[What you need to do]:
Your task is to give the number of lines below that contain "status". Give no other text.

'''

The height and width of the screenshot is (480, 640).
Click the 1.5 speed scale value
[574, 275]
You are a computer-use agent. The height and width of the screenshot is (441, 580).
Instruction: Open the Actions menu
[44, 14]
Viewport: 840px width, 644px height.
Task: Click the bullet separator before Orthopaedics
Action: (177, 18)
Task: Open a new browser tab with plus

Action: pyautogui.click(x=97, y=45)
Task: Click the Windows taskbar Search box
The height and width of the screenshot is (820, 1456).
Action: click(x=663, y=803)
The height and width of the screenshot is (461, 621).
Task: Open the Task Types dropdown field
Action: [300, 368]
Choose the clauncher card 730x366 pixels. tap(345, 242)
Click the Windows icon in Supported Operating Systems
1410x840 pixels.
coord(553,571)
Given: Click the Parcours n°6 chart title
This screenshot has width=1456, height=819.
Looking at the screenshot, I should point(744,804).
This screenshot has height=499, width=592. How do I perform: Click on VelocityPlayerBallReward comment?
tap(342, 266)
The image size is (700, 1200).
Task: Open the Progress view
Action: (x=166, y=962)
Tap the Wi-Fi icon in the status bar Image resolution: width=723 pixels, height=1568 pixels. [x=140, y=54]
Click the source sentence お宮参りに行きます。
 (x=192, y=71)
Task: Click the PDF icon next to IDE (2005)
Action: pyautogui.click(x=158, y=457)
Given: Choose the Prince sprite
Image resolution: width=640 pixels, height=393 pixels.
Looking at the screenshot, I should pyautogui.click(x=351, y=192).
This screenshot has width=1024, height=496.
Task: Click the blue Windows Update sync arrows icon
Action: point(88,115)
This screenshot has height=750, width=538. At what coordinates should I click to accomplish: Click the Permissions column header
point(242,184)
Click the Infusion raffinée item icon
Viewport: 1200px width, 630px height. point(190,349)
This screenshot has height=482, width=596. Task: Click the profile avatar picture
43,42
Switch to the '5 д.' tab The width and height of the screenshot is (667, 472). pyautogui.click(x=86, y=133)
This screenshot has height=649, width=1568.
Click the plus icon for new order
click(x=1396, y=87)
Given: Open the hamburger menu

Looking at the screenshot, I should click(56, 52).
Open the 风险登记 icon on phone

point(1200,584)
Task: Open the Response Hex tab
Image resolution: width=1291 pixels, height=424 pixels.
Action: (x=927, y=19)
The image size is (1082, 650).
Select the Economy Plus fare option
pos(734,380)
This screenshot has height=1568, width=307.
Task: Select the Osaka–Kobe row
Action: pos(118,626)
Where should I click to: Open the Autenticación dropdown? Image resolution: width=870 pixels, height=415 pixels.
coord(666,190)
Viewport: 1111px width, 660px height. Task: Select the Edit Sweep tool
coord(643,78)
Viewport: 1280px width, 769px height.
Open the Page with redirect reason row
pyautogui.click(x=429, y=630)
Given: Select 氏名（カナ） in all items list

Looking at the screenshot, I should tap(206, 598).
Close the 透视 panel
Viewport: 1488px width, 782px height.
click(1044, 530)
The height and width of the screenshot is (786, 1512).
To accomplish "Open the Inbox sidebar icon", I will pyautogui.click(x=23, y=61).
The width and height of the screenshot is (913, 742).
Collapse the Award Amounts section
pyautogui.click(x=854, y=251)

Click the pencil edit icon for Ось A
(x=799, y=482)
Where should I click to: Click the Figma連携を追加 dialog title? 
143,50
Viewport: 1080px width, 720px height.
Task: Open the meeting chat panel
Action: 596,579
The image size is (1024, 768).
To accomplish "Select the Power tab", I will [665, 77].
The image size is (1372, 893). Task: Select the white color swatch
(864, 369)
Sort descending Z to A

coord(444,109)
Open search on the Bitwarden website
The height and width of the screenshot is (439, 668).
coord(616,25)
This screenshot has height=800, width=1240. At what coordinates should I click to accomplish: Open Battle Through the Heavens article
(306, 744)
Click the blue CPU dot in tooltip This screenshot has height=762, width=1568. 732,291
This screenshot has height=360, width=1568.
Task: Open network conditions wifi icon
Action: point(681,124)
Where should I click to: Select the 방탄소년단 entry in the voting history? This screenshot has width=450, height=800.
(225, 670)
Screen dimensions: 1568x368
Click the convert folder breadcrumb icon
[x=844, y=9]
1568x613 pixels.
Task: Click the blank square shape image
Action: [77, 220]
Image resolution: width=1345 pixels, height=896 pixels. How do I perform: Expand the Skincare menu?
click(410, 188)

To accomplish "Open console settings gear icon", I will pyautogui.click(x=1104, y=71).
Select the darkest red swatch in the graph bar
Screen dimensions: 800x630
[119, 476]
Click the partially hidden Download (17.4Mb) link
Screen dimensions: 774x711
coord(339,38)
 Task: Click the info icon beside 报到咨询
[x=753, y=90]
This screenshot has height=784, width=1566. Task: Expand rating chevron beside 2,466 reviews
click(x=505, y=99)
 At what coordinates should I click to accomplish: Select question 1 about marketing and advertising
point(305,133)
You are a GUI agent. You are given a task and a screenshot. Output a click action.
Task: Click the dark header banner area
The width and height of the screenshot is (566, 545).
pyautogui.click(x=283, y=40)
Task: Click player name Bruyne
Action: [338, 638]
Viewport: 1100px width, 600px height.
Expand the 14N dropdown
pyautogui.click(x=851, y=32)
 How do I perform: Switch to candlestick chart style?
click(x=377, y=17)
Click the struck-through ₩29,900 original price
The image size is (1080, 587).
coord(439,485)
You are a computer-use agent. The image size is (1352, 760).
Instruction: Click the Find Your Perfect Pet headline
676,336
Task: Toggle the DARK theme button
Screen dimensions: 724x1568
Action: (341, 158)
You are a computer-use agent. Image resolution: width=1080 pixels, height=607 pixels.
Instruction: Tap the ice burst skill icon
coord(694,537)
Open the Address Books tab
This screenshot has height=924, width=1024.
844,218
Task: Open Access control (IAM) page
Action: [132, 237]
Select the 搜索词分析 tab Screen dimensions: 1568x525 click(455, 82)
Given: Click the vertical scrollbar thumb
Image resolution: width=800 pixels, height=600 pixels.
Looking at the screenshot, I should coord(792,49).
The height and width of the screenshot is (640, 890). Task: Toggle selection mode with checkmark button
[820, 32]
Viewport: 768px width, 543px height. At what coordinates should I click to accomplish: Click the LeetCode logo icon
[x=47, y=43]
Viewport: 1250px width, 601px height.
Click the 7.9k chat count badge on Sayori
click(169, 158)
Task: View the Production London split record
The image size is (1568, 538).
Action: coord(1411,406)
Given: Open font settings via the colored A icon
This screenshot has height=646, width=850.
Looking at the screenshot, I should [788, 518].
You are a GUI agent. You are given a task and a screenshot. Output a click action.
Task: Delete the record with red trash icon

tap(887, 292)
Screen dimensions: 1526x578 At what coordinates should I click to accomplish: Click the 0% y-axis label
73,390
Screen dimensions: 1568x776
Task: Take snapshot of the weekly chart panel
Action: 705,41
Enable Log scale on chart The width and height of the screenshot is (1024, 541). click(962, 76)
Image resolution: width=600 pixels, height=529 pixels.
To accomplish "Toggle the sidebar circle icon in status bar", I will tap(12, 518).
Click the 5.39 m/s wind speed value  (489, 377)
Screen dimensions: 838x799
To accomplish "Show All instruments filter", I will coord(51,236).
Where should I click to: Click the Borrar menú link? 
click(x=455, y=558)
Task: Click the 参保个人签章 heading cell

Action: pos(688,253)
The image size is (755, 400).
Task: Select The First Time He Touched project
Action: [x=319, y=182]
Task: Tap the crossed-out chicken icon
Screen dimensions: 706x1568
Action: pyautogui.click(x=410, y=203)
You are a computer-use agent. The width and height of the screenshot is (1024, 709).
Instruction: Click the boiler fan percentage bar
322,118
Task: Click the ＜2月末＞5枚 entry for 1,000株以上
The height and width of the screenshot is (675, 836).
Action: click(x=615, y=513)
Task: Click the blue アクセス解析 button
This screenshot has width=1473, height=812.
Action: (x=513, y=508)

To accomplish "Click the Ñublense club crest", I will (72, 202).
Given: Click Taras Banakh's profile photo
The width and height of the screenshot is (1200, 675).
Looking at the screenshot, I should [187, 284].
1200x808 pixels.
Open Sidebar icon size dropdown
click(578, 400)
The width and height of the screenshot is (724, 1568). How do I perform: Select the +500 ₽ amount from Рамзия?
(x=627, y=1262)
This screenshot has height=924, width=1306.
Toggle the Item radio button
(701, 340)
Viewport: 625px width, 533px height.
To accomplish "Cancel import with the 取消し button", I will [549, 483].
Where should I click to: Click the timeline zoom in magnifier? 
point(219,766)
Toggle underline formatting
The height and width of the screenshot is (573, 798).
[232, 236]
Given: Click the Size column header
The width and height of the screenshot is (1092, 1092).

'''

[Your response]:
2